# Can genes be over thrown?



## HybridMustang (Jul 29, 2011)

so we have been trying to figure out this gene thing :/ we have a spanish cross boer goat buck the buck looks more spanish than boer, and the momma looks more boer than anything (we have no knowledge of if she is crossed or not) out of them two we got a little chestnut paint boer buckling. we recently bred him however we want to register the female Geista and her son beeper to ABGA.org. However we dont know if we can do that for these reasons. 

Geista: no pedigree history or papers, we want to reg her as a percentage. 
Beeper: fathers half spanish and we dont know much about his mom mentioned above:

but my main question is Can boer genes over throw other genes like if the mom is 75% and the dad has like 25/10% boer in him, would that enable the kid (beeper) to be full blood? or pureblood whichever LOL. 

however my second question is, Is there any way to register a doe without her pedigree history?


----------



## toth boer goats (Jul 20, 2008)

> however my second question is, Is there any way to register a doe without her pedigree history?


 I am sorry to say but No....it is not possible if her Sire was not ABGA FB registered at the time... the Dam wouldn't of had to be registered... this would of made the Doe 50% ... 

For a goat to be registered through ABGA... the Sire of any offspring ... has to be Registered Purebred or FB status ..through ABGA.. 
It doesn't look like you will be able to register Geista... if her Sire is only 50% and not registered....

If the percentage of Sire or Dam is higher than the other breed bred to...the offspring may show more of that breed character ...whether it be boer or any other breed... but sometimes it will go the opposite way....depending.... 
you can also get out of twins ...one of which...may look more boer and the other may be more Spanish.... :wink:

FB.. is always FB registered ...to FB registered...no matter if Sire or DAm = FB offspring...

Purebred starts out with a FB or Purebred Registered Sire ...bred to any Doe of any breed ...that will make their offspring start at 50% ...then... if you breed the 50% offspring to a FB registered Boer buck.... their kids will be 75% registered percentage kids....and so on.... until they reach Purebred Status.... 
A Purebred can never be a FB boer...


----------



## HybridMustang (Jul 29, 2011)

toth boer goats said:


> > however my second question is, Is there any way to register a doe without her pedigree history?
> 
> 
> I am sorry to say but No....it is not possible if her Sire was not ABGA FB registered at the time... the Dam wouldn't of had to be registered... this would of made the Doe 50% ...
> ...


uhmm people keep telling us this that goats cannot be registered at all not even under percentages but we dont believe this because it doesnt make sense.
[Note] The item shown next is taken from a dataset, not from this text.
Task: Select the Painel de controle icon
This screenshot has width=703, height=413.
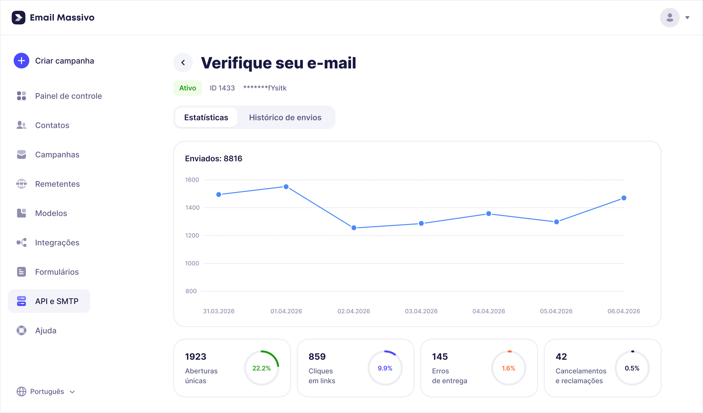Action: pyautogui.click(x=21, y=96)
If the goat race fell out and you had 10% boer mix or something and your bred them together theyd be 25% you could not register either of these pairs because they are below the percentage line O-o, but if you breed the 25% together it would be 50 to 60% and the ABGA percentage registration page says:

Does between 50 percent up to 93.6 percent are ELIGIBLE for a percentage registration

but that wouldnt make sense if her parents arent registered that would mean we cant register her IF you cant register a goat because neither parent is registered, but what im wondering is how did this ABGA happen if there were no registered goats before it happend? sure you have two purebred goats that produced more offspring but how do you introduce new lines into the ABGA?

Now the doe we have we know nothing of her parents and are planning on getting a genetics testing on as well as her son because he looks more boer than the father does. Its all very confusing would you all consider me put this on hold until i get the testing done ? LOL! cuz im thinking i should XD


----------



## KW Farms (Jun 21, 2008)

I'm having a hard time following. :shrug:

What kind of genetic test are you wanting to have done? I'm not sure how that would apply. That wouldn't determine the breed or percentage of breeds. There's no genetic test for that.


----------



## chelsboers (Mar 25, 2010)

In order to REGISTER with ABGA the sire must be purebred or fullblood. The mother doesn't have to be registered. For example if you have a fullblood buck and breed him to an unregistered doe (even if both her parents were boer goats but didn't have papers) the kids would still be 50%.
Your goats may be 100% boer they just cant be registered through ABGA without the sire having papers. As for ABGA saying does 50-93.6% are eligible to be registered percentage, they can. But the sire has to be registered through ABGA. 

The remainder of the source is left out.